I need a formula that tells me how many of all possible lists for a given n, that have one or more consecutive sequences of a length of exactly 2 of the same number and no other consecutive sequences that are longer than 2.
For example for n=5:
These two should count:
{ 1, 1, 5, 3, 3 }
{ 2, 3, 2, 5, 5 }
Where as these should not:
{ 1, 1, 1, 2, 2 }
{ 1, 3, 2, 5, 4 }
I've been attempting to do this by looking at the possible sequences using the following formula where x = n-1:
(n) x n n = x * n^3
x (n) x n = x^2 * n^2
n x (n) x = x^2 * n^2
n n x (n) = x * n^3
And sum these four up.
However, these also needs to take overlaps between the four into account. This is where I could use a bit of help..? What would the formulas be for excluding the overlaps?
An alternative approach would also be welcome.

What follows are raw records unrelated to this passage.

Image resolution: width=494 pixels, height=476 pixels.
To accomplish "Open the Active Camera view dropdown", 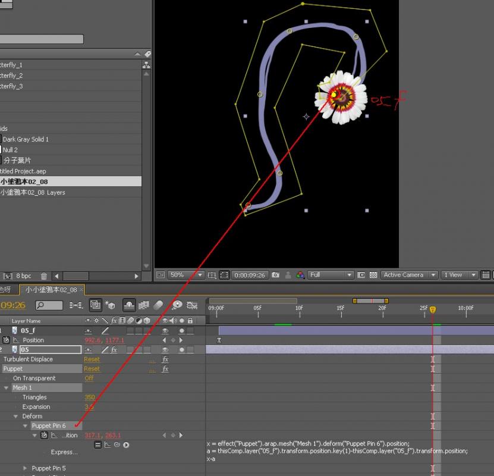I will (410, 275).
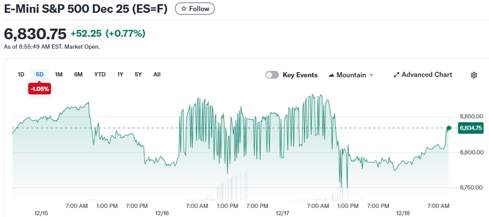Open chart settings gear icon
The height and width of the screenshot is (217, 489).
[474, 75]
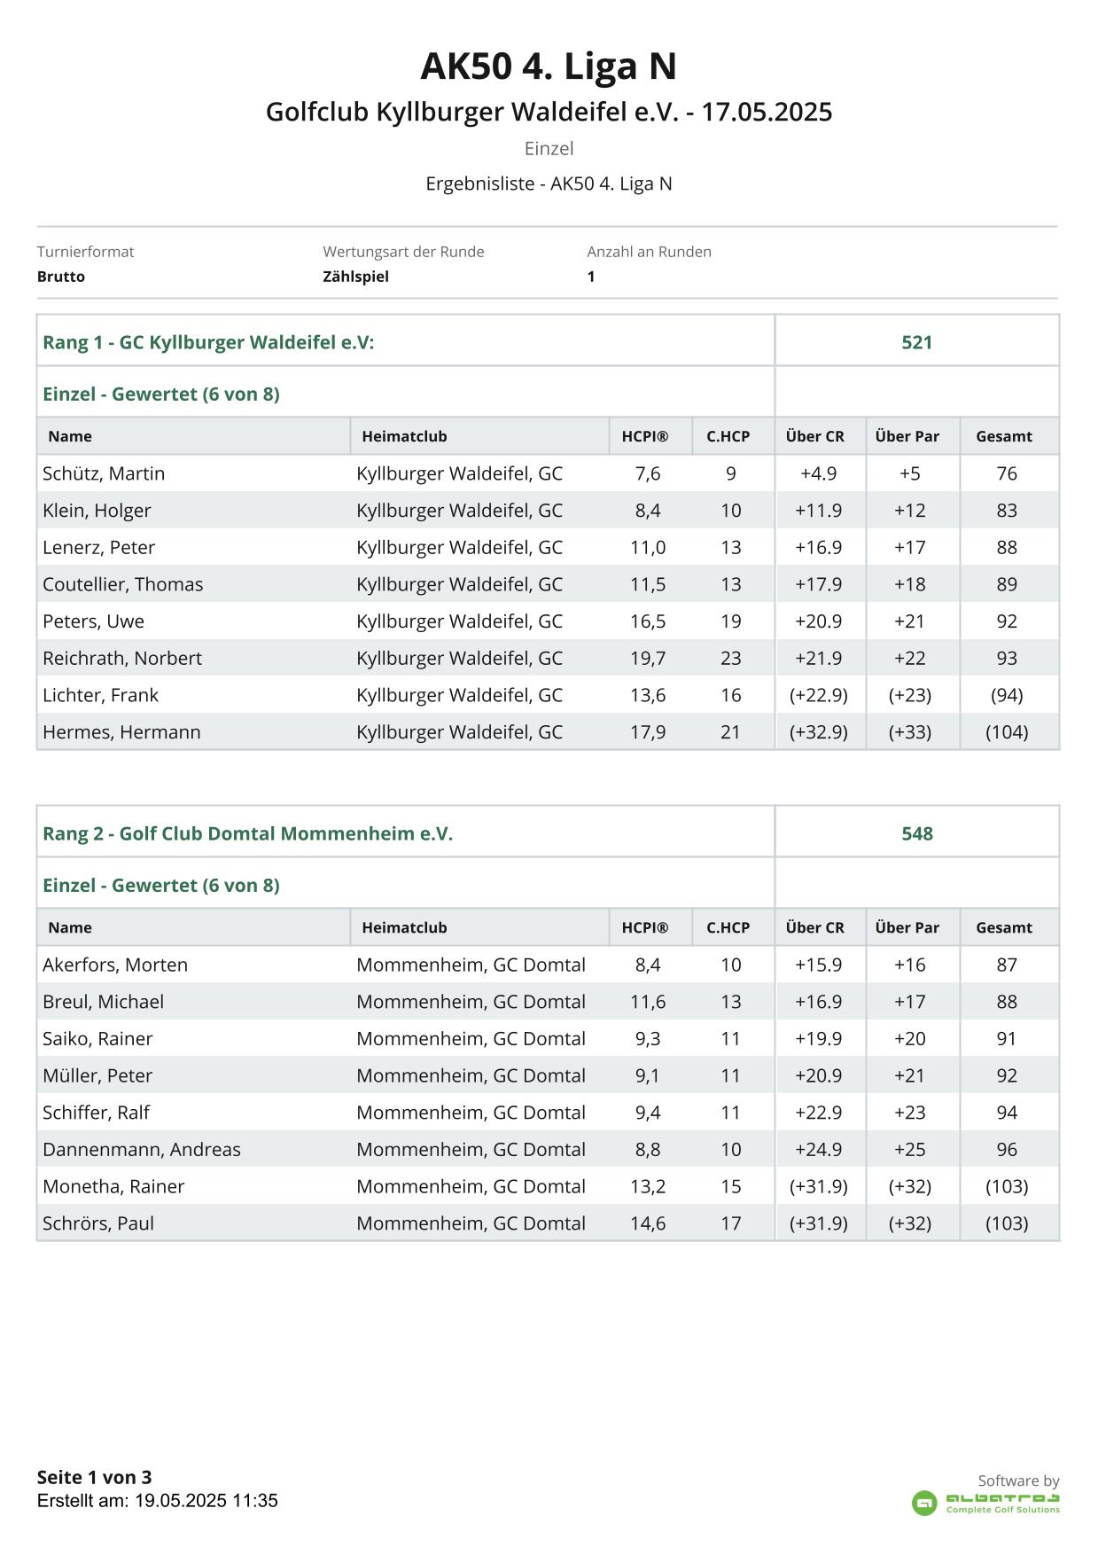Click the team total score 521
Screen dimensions: 1098x1555
tap(916, 342)
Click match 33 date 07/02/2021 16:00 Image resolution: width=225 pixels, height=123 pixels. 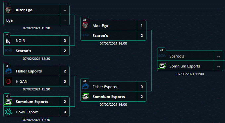[113, 43]
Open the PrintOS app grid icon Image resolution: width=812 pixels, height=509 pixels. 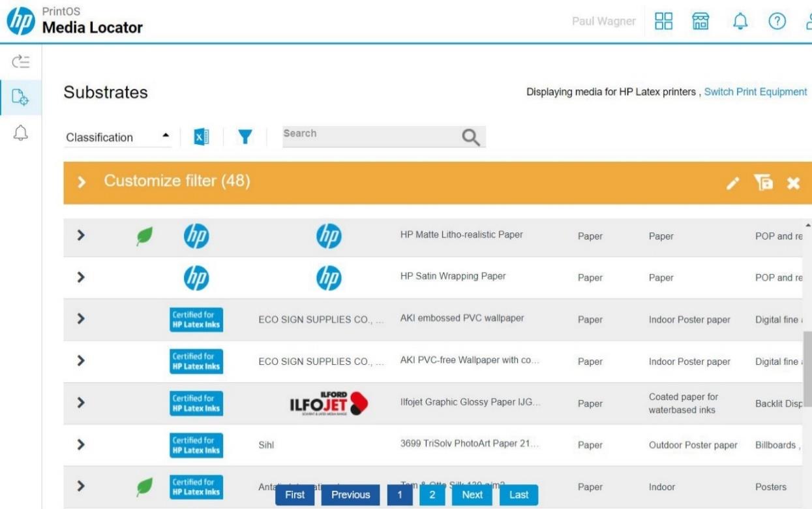[663, 20]
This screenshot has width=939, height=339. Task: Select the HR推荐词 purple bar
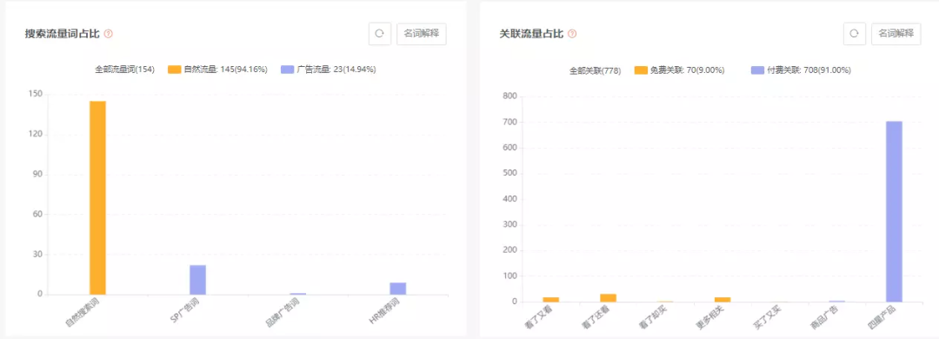397,289
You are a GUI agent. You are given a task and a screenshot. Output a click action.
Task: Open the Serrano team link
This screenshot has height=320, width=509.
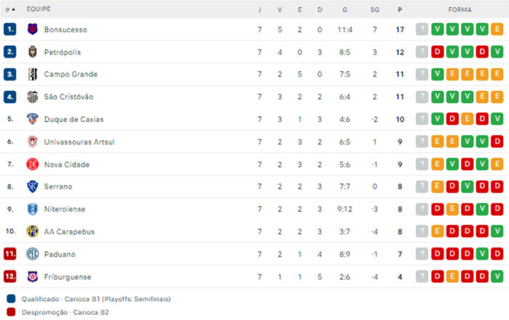pyautogui.click(x=58, y=187)
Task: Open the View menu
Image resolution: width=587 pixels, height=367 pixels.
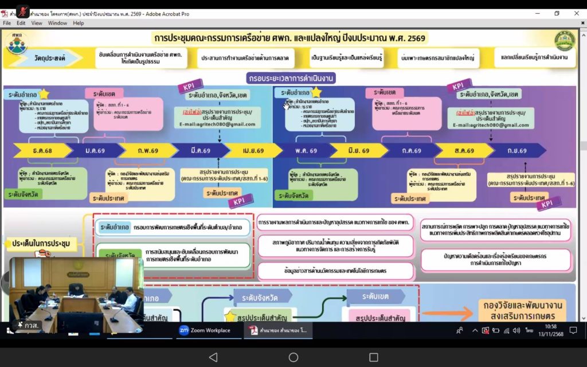Action: [x=37, y=23]
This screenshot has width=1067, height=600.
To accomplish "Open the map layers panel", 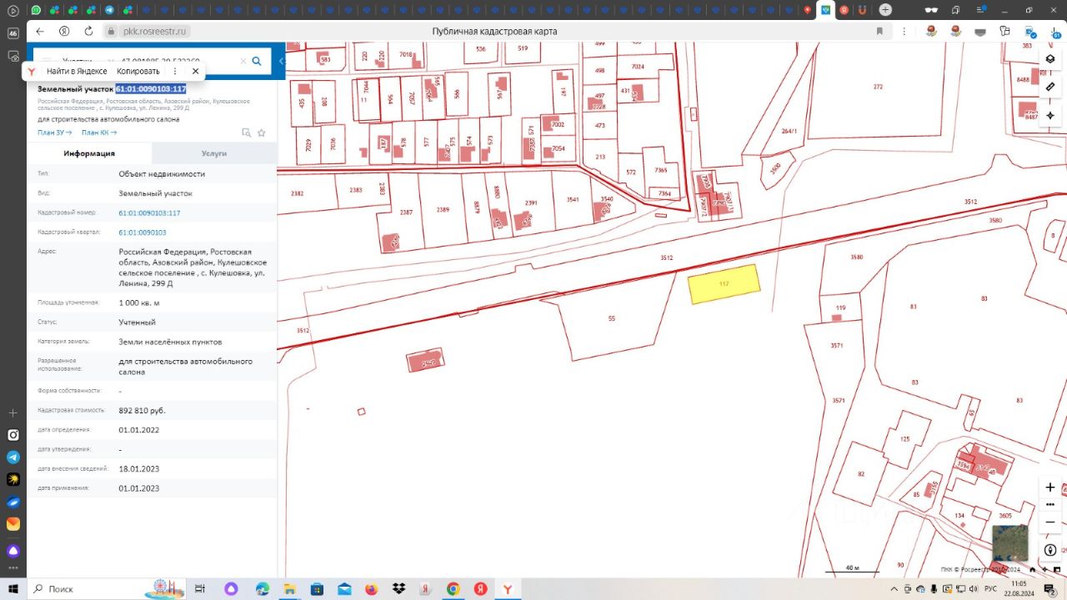I will tap(1050, 59).
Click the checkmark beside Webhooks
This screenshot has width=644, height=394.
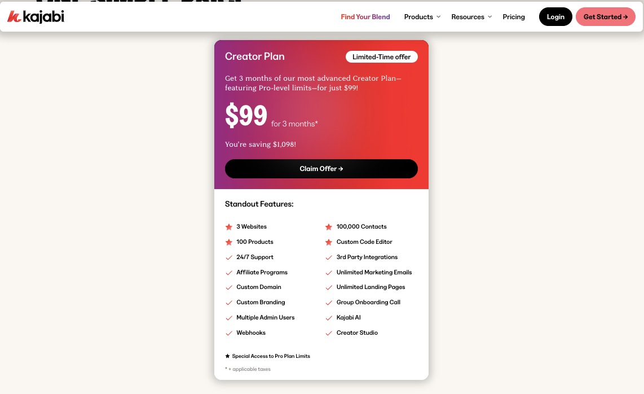[x=229, y=333]
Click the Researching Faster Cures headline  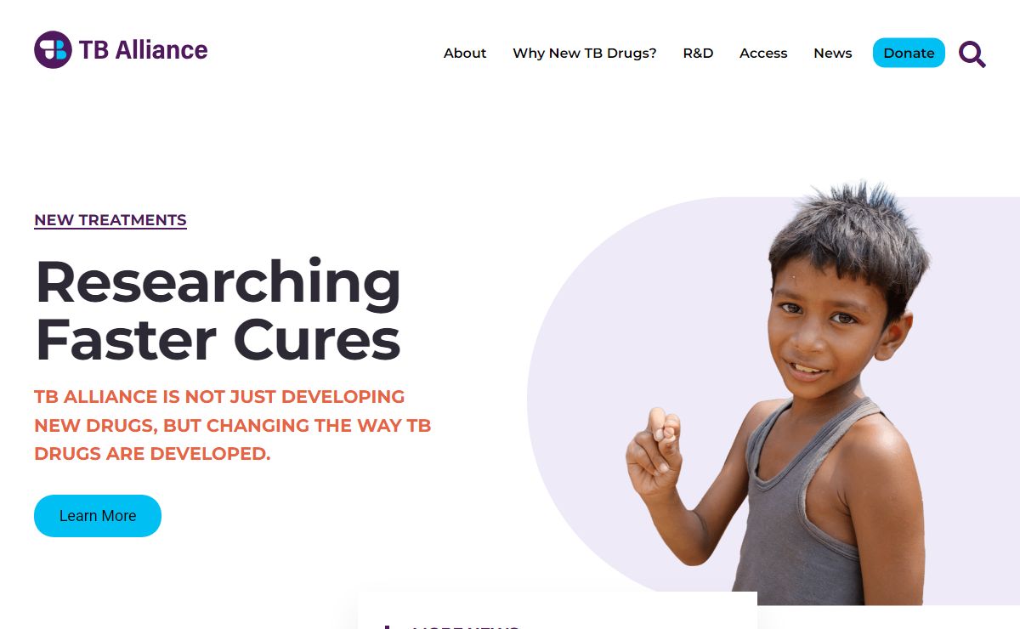218,310
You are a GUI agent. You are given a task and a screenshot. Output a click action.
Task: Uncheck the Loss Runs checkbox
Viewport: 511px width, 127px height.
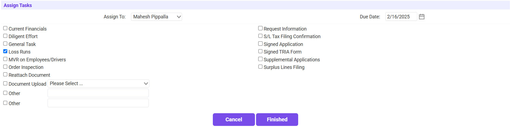(x=5, y=51)
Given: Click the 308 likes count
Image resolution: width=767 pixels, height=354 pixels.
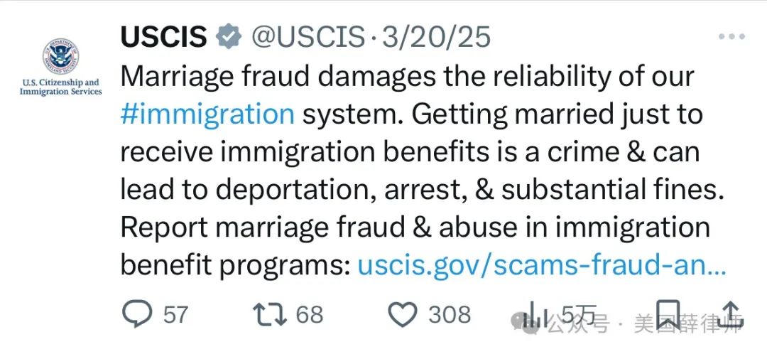Looking at the screenshot, I should (x=450, y=314).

Going trough all sequences counting manually is not an option - I need this to work for for n larger than what makes that approach computationally feasible.
If it helps anyone, I've written a little program that runs trough all the sequences and counts have the following results:
n = 2
L[2]: 2
L[1]: 2
n = 3
L[3]: 3
L[2]: 12
L[1]: 12
n = 4
L[4]: 4
L[3]: 24
L[2]: 120
L[1]: 108
n = 5
L[5]: 5
L[4]: 40
L[3]: 280
L[2]: 1520
L[1]: 1280
Where n = 5, L[2]: 1520 is the result I've asked for a formula to in the above question.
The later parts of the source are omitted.